To hear Lily Eskelsen Garcia — president of the National Education Association — tell it, the American education system stands at a crossroads. President-elect Donald Trump has proposed a vision that would ruin public schools, Garcia said, instead of investing in the schools where the National Education Association's 3 million members work.
Shortly before Betsy DeVos began her testimony in front of the U.S. Senate at her confirmation hearing, Garcia said in an interview that Trump's nominee to lead the Department of Education is unqualified and has the wrong vision for the nation's schools.
"I don’t think you will find one human being who could actually point to something who could say, 'Because she did this, it really improved those traditional, neighborhood public schools," Garcia said. "What you're seeing here is a trainwreck waiting to happen."
Garcia blasted DeVos' decades-long devotion to "school choice," the belief that giving parents and children alternatives to public education will produce better educational results. DeVos applied this method in Michigan, where she spent part of her multibillion-dollar fortune to influence state education policy.
As DeVos' hearing began Tuesday evening, Republicans and Democrats postured on her confirmation. The nomination has caused controversy around Devos' vigorous support of charter schools and her considerable personal wealth.
"I believe she is in the mainstream of public opinion, and her critics are not," Sen. Lamar Alexander, the Republican chair of the committee that will vote to reccomend DeVos' confirmation, said at the outset of the hearing.
However, Washington Sen. Patty Murray, the committee's top Democrat, criticized the GOP for holding DeVos' hearing without securing paperwork showing she is free of conflicts of interest. Murray added, "I owe everything I have to strong public schools," and said she would not support shifting federal dollars to unaccountable charter schools.
The larger concern for Garcia — who dubbed the nominee "Betsy Absolutely-no-experience DeVos" — is with DeVos' ideology, not her money. Garcia said challenged public schools succeed when charter schools and voucher programs do not deplete their resources. She asserted that, as secretary of education, DeVos would oversee federal programs like special education funding and aid to poorer schools, government initiatives Garcia fears DeVos would drain in order to further charter schools nationally.
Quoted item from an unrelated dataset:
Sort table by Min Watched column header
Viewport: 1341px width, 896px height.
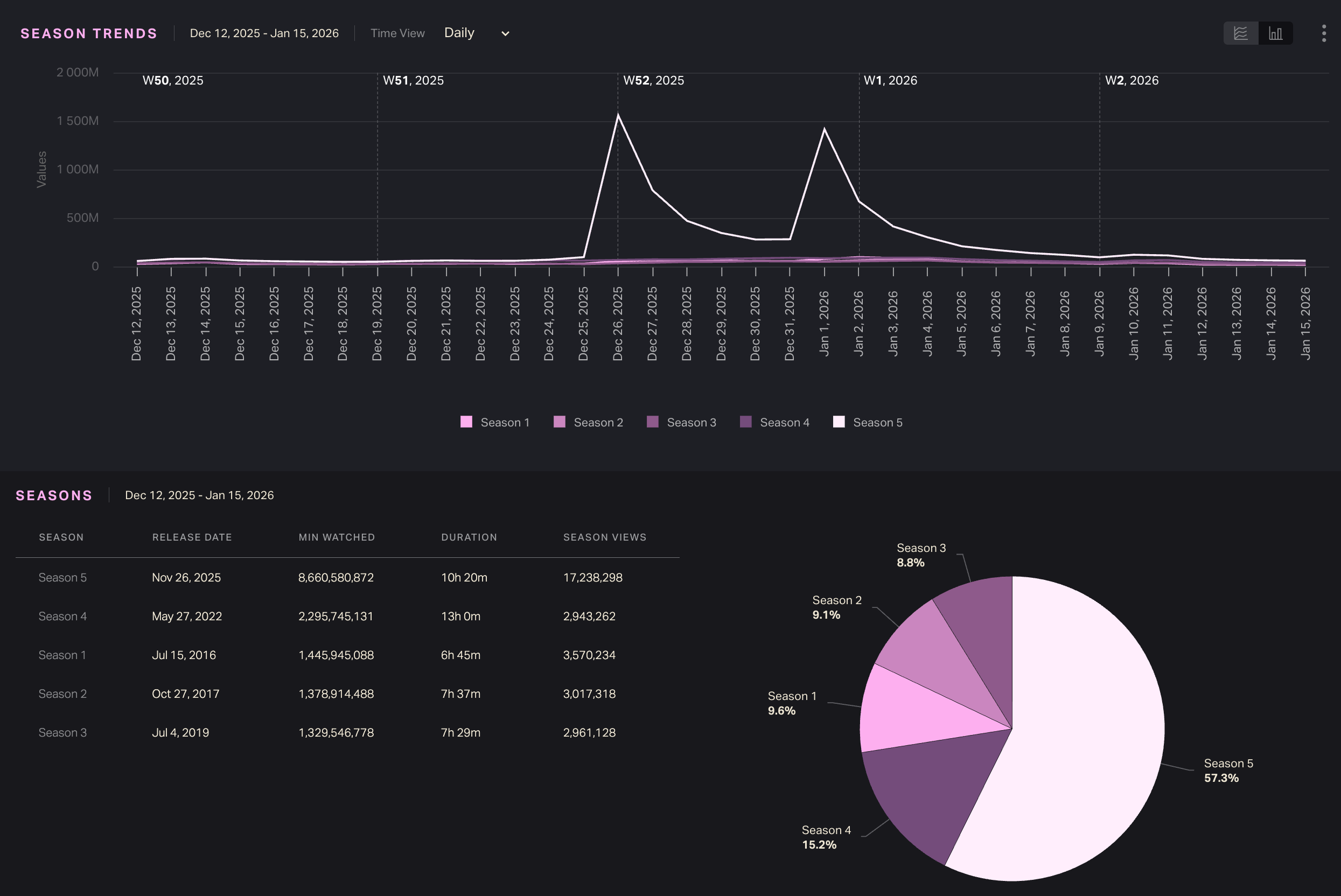tap(337, 537)
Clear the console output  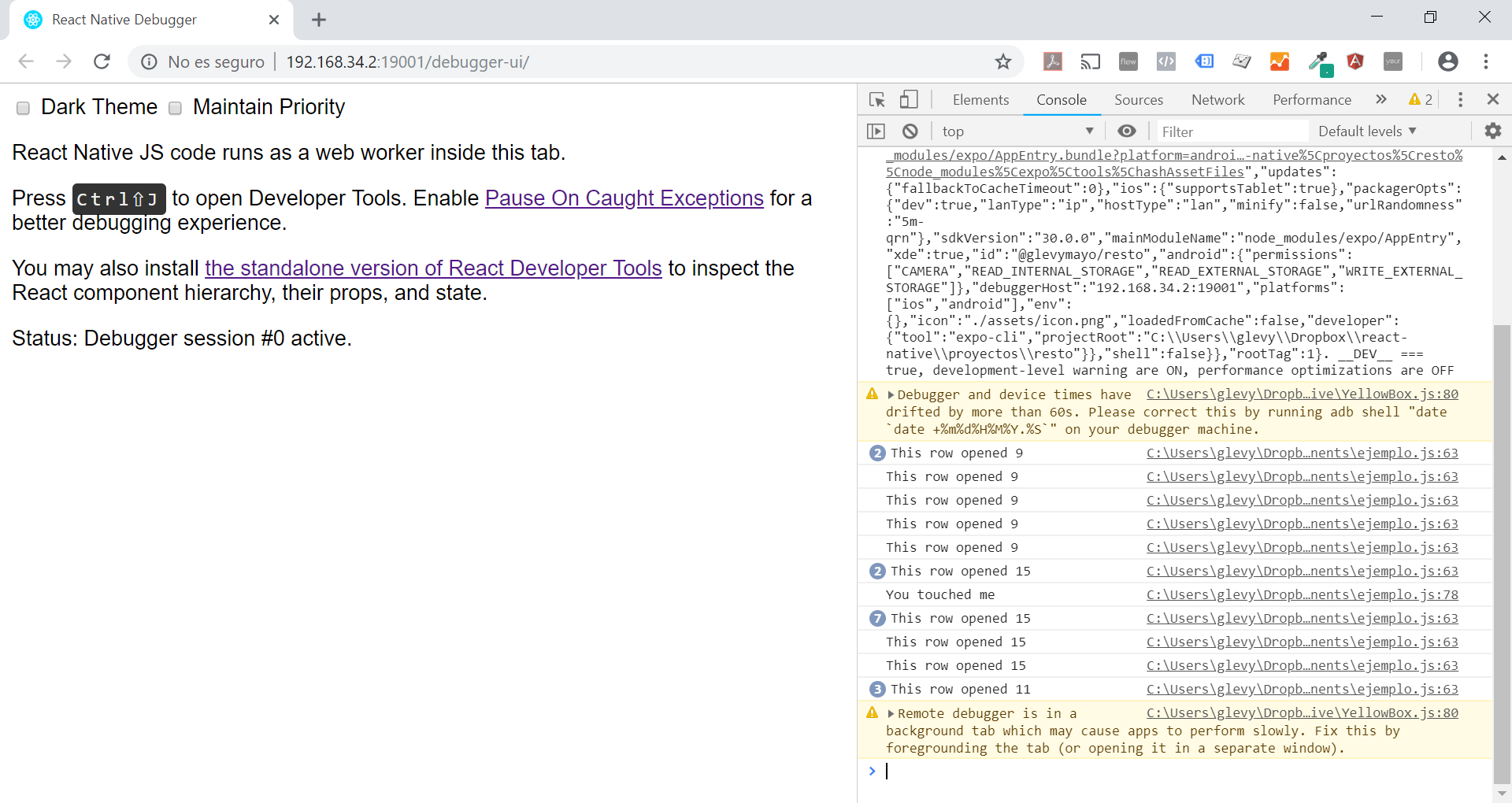[x=910, y=131]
A 2016 New York Times report found that after two decades of funding charter schools in Detroit, only half of those schools met the standards of their public counterparts. And a 2015 federal review raised questions about accountability in the state's charter school system.
"We worry on so many levels," Garcia said. "And we are urging every senator to reject this nominee."
The Trump transition team did not immediately respond to Mic's request for comment on Garcia's views. This story will be updated upon receiving a response.